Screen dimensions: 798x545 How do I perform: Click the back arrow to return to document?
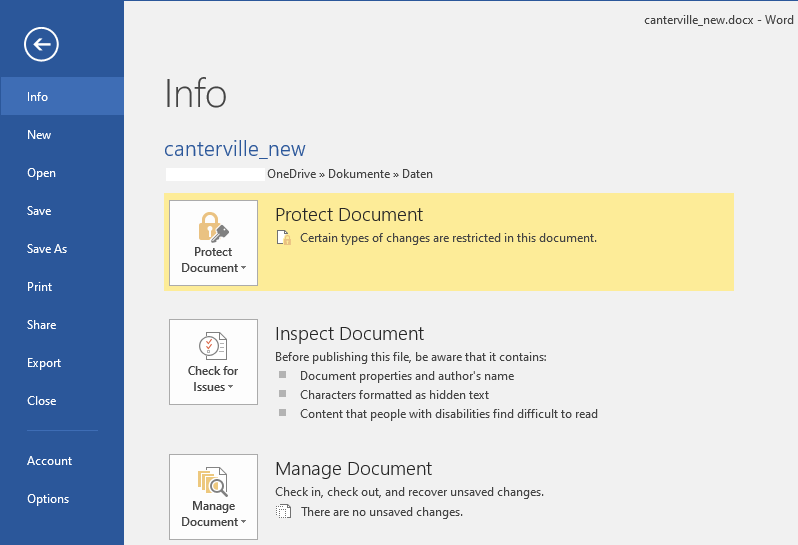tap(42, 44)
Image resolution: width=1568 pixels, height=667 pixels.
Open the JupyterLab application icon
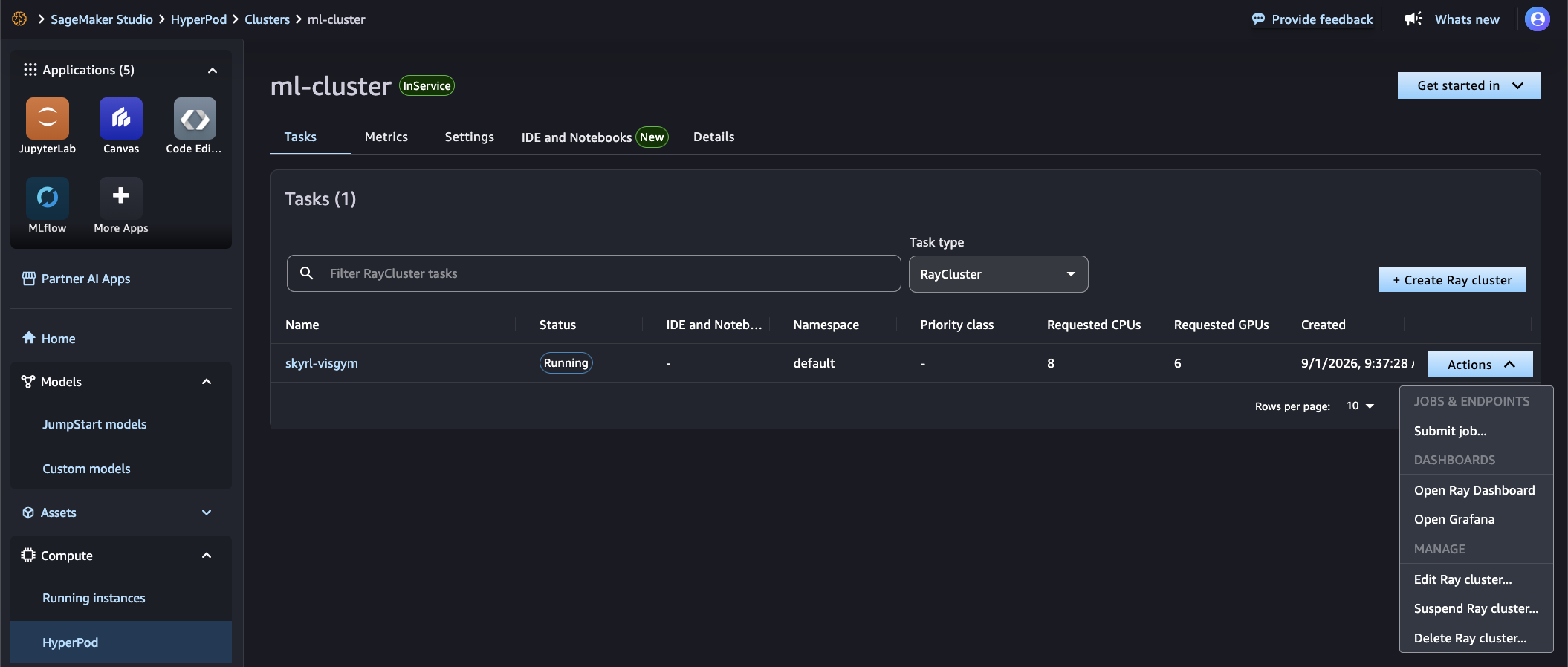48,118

■ REQUIRED ACTION
Drop every picture and repeat the rest of the entries exactly.

■ FINISHED EXERCISE
Screen dimensions: 798x545 How do I perform: Click the back arrow to return to document?
tap(42, 44)
Image resolution: width=1568 pixels, height=667 pixels.
Open the JupyterLab application icon
48,118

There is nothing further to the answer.